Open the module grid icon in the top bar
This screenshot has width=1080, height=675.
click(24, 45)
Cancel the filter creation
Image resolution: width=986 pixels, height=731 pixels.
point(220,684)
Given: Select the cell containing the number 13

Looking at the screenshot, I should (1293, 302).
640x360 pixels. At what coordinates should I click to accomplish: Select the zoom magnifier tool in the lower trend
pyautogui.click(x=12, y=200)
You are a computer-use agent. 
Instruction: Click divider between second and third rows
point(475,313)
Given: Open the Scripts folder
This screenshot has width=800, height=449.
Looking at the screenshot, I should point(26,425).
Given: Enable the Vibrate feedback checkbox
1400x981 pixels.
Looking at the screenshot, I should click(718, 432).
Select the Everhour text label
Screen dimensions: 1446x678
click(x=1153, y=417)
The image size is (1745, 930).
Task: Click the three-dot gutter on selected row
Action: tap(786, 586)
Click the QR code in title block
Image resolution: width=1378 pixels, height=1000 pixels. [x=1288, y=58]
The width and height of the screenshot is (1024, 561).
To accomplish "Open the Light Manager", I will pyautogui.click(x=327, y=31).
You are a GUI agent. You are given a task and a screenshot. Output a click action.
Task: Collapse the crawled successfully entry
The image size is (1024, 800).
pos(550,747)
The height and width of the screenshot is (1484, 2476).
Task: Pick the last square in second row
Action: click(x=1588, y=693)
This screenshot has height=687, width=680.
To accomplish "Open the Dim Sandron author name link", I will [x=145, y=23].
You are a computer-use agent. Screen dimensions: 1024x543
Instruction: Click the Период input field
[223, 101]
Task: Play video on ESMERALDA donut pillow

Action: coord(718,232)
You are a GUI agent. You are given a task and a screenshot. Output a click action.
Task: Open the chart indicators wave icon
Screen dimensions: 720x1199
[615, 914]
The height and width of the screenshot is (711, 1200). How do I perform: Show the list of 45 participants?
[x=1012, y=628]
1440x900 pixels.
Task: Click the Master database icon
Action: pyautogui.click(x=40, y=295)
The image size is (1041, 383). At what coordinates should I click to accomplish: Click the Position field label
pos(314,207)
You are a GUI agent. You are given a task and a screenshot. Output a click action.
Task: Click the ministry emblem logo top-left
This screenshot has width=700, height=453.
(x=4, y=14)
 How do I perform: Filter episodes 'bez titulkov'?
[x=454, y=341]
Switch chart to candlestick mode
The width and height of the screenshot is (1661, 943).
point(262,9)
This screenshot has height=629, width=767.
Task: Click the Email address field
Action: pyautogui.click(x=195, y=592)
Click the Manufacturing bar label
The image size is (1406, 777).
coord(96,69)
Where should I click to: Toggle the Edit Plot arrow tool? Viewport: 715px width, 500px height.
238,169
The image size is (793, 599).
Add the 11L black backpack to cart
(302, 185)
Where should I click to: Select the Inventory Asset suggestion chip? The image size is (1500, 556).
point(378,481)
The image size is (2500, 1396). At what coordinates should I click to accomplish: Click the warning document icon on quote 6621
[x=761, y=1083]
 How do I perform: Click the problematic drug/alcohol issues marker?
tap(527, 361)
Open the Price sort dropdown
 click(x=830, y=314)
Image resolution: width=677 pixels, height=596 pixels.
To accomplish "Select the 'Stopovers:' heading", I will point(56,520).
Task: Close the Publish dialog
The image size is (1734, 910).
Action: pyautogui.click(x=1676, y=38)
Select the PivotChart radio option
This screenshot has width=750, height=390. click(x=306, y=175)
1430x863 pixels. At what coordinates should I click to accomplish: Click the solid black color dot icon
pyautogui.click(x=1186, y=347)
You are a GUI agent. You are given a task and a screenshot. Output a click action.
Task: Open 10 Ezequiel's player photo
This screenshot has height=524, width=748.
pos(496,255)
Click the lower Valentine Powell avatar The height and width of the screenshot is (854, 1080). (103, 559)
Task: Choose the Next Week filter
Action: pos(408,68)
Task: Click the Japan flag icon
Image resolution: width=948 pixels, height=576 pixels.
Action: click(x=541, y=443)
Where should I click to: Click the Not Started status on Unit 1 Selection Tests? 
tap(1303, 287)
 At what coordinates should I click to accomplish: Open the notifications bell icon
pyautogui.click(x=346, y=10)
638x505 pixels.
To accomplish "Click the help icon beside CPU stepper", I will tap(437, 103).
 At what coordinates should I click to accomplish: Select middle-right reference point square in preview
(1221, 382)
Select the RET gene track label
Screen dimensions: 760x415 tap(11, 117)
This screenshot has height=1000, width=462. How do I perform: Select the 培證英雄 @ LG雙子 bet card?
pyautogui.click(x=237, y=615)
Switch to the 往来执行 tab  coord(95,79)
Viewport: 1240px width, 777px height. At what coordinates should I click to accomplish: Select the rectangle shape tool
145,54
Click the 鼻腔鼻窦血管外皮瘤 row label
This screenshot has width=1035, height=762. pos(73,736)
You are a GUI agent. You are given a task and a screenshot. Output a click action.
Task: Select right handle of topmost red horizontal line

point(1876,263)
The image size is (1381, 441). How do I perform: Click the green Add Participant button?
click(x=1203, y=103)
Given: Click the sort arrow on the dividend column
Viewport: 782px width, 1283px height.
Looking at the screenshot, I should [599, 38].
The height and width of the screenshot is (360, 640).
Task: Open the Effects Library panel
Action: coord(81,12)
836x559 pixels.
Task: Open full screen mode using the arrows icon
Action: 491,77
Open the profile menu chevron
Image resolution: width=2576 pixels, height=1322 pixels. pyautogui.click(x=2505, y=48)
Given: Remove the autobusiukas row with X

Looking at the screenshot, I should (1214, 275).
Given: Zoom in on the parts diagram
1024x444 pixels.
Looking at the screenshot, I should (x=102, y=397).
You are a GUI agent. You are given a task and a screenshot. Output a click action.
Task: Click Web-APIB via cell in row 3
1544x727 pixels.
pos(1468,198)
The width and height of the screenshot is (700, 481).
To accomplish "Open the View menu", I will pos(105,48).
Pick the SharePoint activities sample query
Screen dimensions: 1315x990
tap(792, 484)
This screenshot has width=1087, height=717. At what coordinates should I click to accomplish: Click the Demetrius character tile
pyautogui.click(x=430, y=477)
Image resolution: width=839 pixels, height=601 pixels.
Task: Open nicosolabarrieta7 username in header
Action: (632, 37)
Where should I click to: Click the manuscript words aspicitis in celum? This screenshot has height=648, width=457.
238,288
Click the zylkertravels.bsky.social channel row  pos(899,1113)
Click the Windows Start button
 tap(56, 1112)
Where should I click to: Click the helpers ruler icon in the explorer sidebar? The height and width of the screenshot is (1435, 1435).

◆ What to work on ◆
Copy exactly the line that contains "The width and height of the screenshot is (700, 481)." and every line after it, up to and including the last line of the records.

◆ Exercise solution ◆
The width and height of the screenshot is (700, 481).
To accomplish "Open the View menu", I will pos(105,48).
Pick the SharePoint activities sample query
Screen dimensions: 1315x990
tap(792, 484)
This screenshot has width=1087, height=717. At what coordinates should I click to accomplish: Click the Demetrius character tile
pyautogui.click(x=430, y=477)
Image resolution: width=839 pixels, height=601 pixels.
Task: Open nicosolabarrieta7 username in header
Action: (632, 37)
Where should I click to: Click the manuscript words aspicitis in celum? This screenshot has height=648, width=457.
238,288
Click the zylkertravels.bsky.social channel row  pos(899,1113)
Click the Windows Start button
 tap(56, 1112)
Where should I click to: Click the helpers ruler icon in the explorer sidebar? The height and width of the screenshot is (1435, 1435).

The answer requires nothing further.